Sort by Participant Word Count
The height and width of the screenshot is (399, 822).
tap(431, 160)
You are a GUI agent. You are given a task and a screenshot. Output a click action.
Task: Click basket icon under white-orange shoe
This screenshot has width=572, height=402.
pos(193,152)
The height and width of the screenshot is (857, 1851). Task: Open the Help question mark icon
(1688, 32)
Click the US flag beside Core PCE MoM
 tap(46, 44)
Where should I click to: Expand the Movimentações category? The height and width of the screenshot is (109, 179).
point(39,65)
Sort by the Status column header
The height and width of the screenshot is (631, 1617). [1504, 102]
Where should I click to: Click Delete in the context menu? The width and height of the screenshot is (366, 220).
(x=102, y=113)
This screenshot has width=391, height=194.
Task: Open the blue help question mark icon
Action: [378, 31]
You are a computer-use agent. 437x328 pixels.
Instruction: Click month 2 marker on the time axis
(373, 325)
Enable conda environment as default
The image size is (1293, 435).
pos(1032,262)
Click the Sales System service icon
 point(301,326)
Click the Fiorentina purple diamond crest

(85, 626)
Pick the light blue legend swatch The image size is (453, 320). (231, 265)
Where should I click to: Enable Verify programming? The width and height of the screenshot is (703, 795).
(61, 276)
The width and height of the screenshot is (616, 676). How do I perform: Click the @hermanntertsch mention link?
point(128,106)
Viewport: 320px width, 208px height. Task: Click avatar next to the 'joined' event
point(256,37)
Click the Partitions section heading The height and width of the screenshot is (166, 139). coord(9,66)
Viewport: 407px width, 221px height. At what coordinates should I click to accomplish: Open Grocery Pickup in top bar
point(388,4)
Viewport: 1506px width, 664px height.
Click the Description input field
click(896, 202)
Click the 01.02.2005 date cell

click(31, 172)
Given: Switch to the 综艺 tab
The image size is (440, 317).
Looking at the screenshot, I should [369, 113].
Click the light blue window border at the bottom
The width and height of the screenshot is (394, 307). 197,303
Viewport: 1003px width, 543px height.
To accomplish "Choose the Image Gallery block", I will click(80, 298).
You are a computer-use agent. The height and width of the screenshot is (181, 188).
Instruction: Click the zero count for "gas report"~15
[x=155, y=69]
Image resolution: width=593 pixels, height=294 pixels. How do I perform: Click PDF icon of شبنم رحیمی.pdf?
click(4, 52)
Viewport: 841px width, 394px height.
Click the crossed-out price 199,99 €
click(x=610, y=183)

▶ [DIRECTIONS] Begin with the line that has "Viewport: 1003px width, 543px height." in the listing above and end after the line that has "Viewport: 841px width, 394px height."; output those lines exactly.

▶ [TASK RESPONSE]
Viewport: 1003px width, 543px height.
To accomplish "Choose the Image Gallery block", I will click(80, 298).
You are a computer-use agent. The height and width of the screenshot is (181, 188).
Instruction: Click the zero count for "gas report"~15
[x=155, y=69]
Image resolution: width=593 pixels, height=294 pixels. How do I perform: Click PDF icon of شبنم رحیمی.pdf?
click(4, 52)
Viewport: 841px width, 394px height.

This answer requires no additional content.